Pronto o tarde, pero el transcurrir del tiempo siempre lleva a la misma frase referida al amigo, pariente, vecino, colega, que vamos a poner en boca de M hablando de X:
—Me ha fallado.
Pocas frases concentran tanta falsedad en tanta sobriedad (tal vez "Dios nos ama" sea la excepción).
M da por justo, tal vez sin darse cuenta, que X debe comportarse exactamente como él espera que lo haga. Y lo que él espera siempre coincide con lo que él quiere porque del comportamiento esperado siempre se desprende un beneficio para sí. La falsa pérdida (falsa porque no se puede perder lo que nunca se tuvo) añade al no-comportamiento de X un agravio objetivo: la destrucción de la expectativa. Todo contribuye a empeorar la afrenta.
La decepción de M no es más que el reflejo de una visión de las relaciones desde la que no puede plantearse, y menos aceptar, que X tenga sus propias razones y criterios. Se le niega la opción de la divergencia dejándole sólo la del sometimiento.
M vive en un mundo difícil porque sus relaciones están condenadas a ir siempre en dirección única. Todos sus conocidos entran, por el hecho de conocerle, en la red de sus expectativas y estas están condenadas, antes o después, a incumplirse.
M malvive en la comparación continua de su mundo esperado con el mundo real. Como consecuencia de sus frustraciones, carece de amistades porque los hilos que las construyen no soportan los desfases entre lo que él cree que debería pasar y lo que realmente ocurre.
M sólo concibe un mundo con centro en M, girando obediente a su fuerza de gravedad, poniéndose del color que a él le apetecería ver cada mañana.
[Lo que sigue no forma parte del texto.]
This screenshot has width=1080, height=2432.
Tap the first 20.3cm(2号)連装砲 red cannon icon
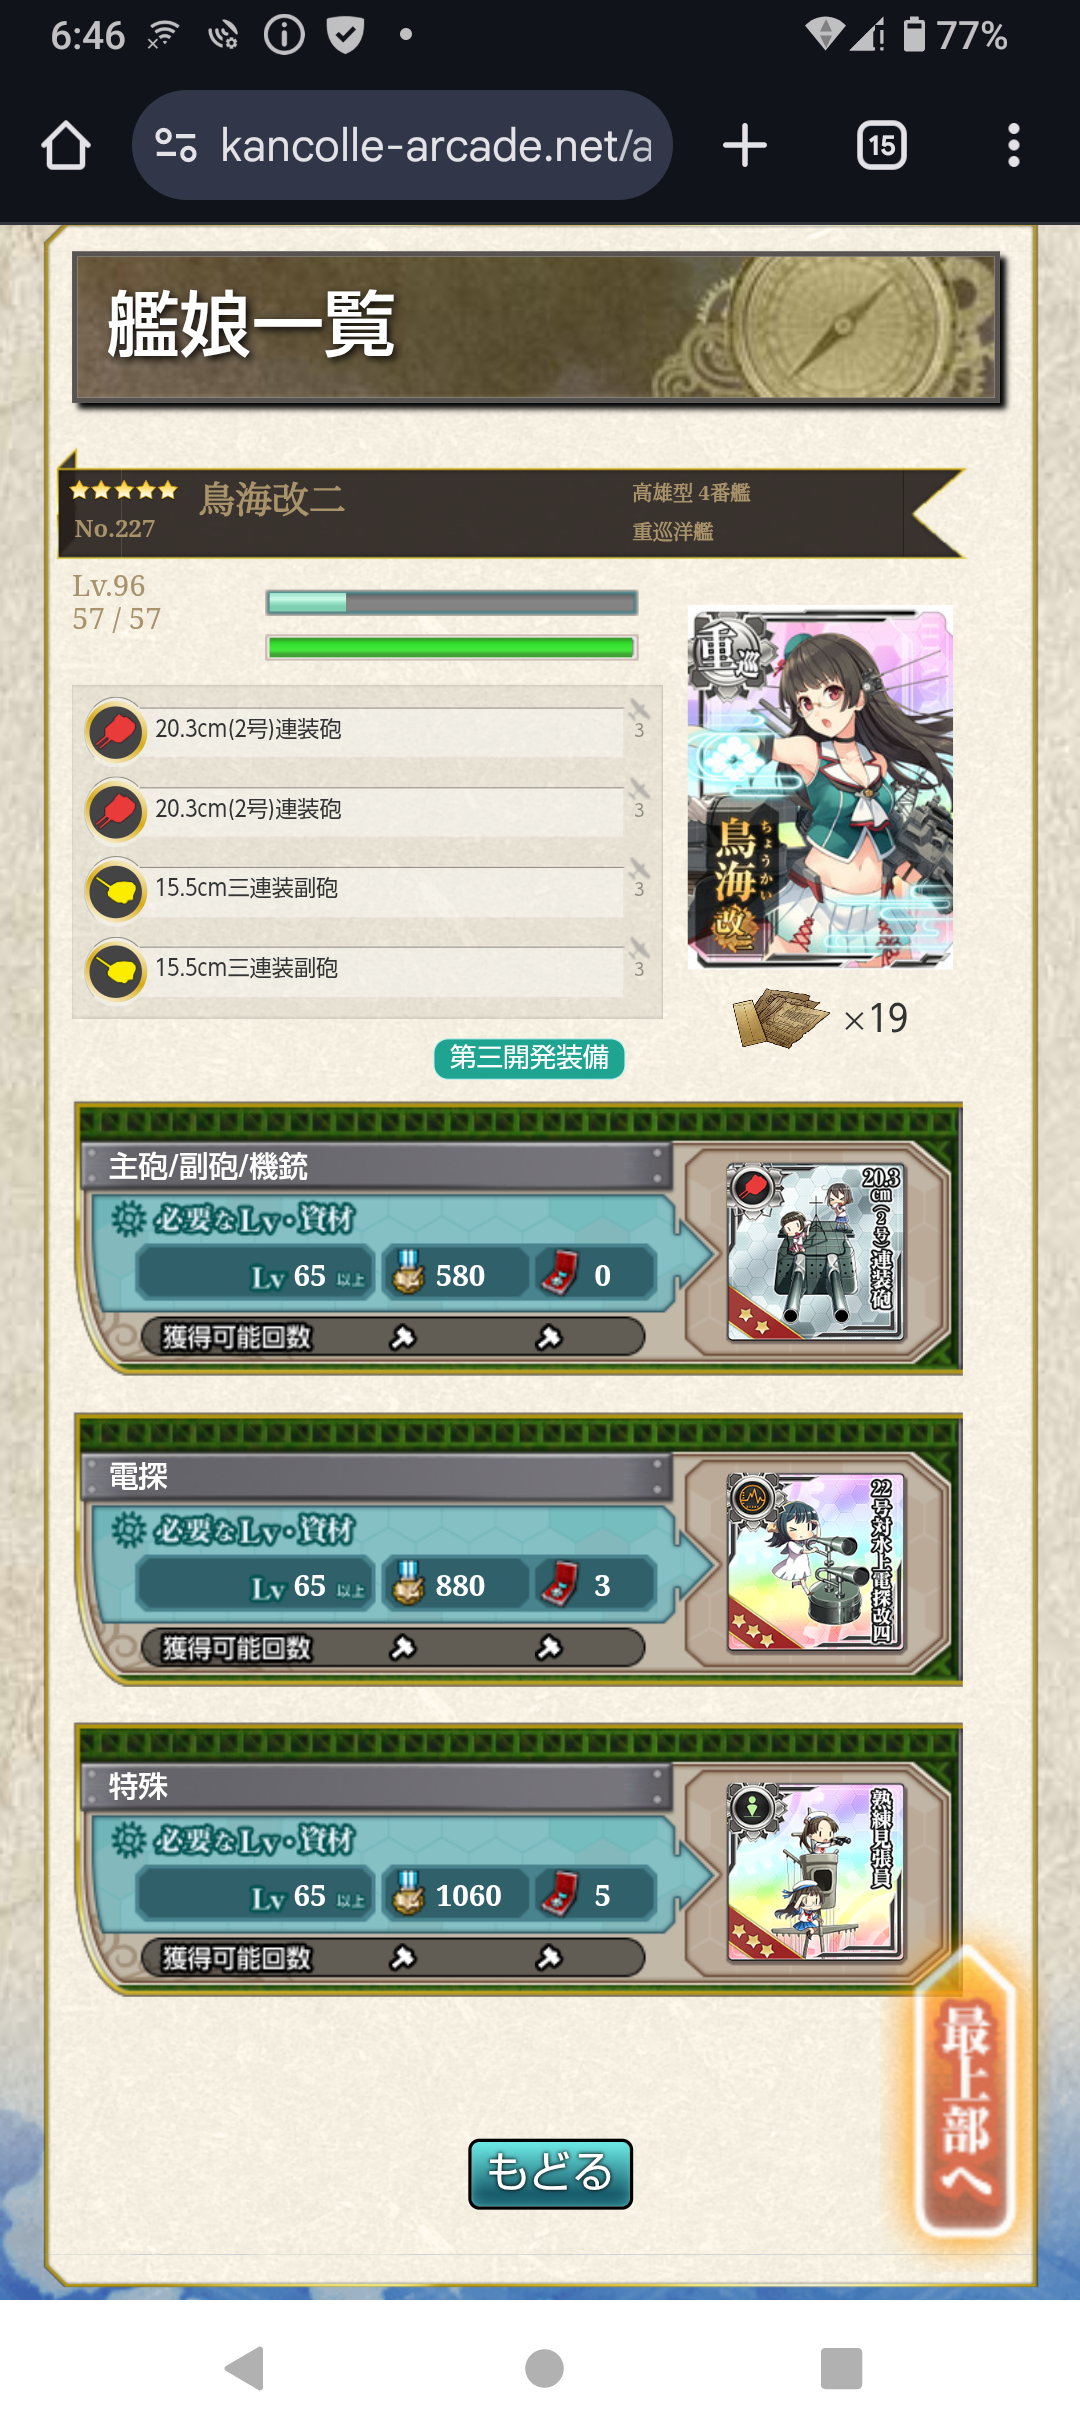click(x=116, y=731)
Pobre M.
Yo, felizmente, nunca fui M —aunque conozco a muchos—y nunca esperé de los demás más de lo que querían darme. No por falta de fe sino por todo lo contrario, porque siempre tuve —y mantengo— confianza en mis amigos. Y si alguno hace algo que me sorprenda sé que será porque tiene razones.
Tal vez haya sido X alguna vez pero, siendo franco, eso no me ha quitado nunca el sueño.